Stored data

+++

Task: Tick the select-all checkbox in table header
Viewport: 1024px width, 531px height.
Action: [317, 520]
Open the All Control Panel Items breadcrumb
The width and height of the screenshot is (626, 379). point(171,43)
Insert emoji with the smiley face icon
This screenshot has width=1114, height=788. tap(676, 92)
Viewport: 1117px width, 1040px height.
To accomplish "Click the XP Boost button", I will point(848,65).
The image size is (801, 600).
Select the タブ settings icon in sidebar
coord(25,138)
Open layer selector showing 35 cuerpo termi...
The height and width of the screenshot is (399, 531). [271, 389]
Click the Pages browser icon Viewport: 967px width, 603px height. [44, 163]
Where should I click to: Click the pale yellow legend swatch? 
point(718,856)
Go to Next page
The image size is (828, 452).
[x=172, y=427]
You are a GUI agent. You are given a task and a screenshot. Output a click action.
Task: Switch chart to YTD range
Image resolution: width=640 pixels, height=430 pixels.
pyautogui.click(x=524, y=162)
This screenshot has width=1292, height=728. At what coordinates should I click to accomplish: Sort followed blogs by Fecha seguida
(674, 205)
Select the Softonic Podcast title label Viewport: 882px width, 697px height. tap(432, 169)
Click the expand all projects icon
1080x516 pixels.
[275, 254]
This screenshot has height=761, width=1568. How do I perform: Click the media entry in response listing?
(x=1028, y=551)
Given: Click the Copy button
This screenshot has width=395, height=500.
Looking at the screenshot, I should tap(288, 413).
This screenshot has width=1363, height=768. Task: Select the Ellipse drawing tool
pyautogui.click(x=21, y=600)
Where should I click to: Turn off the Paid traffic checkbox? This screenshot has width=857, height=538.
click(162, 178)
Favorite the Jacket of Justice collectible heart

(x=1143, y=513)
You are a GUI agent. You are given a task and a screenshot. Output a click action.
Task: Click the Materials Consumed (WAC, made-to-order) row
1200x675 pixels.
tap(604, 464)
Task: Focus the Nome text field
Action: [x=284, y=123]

+++

* _REQUIRED ACTION_: Reproduce the data in full, exactly.

* _EXERCISE ANSWER_:
Task: Tick the select-all checkbox in table header
Viewport: 1024px width, 531px height.
Action: [317, 520]
Open the All Control Panel Items breadcrumb
The width and height of the screenshot is (626, 379). point(171,43)
Insert emoji with the smiley face icon
This screenshot has width=1114, height=788. tap(676, 92)
Viewport: 1117px width, 1040px height.
To accomplish "Click the XP Boost button", I will point(848,65).
The image size is (801, 600).
Select the タブ settings icon in sidebar
coord(25,138)
Open layer selector showing 35 cuerpo termi...
The height and width of the screenshot is (399, 531). [271, 389]
Click the Pages browser icon Viewport: 967px width, 603px height. [44, 163]
Where should I click to: Click the pale yellow legend swatch? 
point(718,856)
Go to Next page
The image size is (828, 452).
[x=172, y=427]
You are a GUI agent. You are given a task and a screenshot. Output a click action.
Task: Switch chart to YTD range
Image resolution: width=640 pixels, height=430 pixels.
pyautogui.click(x=524, y=162)
This screenshot has width=1292, height=728. At what coordinates should I click to accomplish: Sort followed blogs by Fecha seguida
(674, 205)
Select the Softonic Podcast title label Viewport: 882px width, 697px height. tap(432, 169)
Click the expand all projects icon
1080x516 pixels.
[275, 254]
This screenshot has height=761, width=1568. How do I perform: Click the media entry in response listing?
(x=1028, y=551)
Given: Click the Copy button
This screenshot has width=395, height=500.
Looking at the screenshot, I should tap(288, 413).
This screenshot has width=1363, height=768. Task: Select the Ellipse drawing tool
pyautogui.click(x=21, y=600)
Where should I click to: Turn off the Paid traffic checkbox? This screenshot has width=857, height=538.
click(162, 178)
Favorite the Jacket of Justice collectible heart

(x=1143, y=513)
You are a GUI agent. You are given a task and a screenshot. Output a click action.
Task: Click the Materials Consumed (WAC, made-to-order) row
1200x675 pixels.
tap(604, 464)
Task: Focus the Nome text field
Action: [x=284, y=123]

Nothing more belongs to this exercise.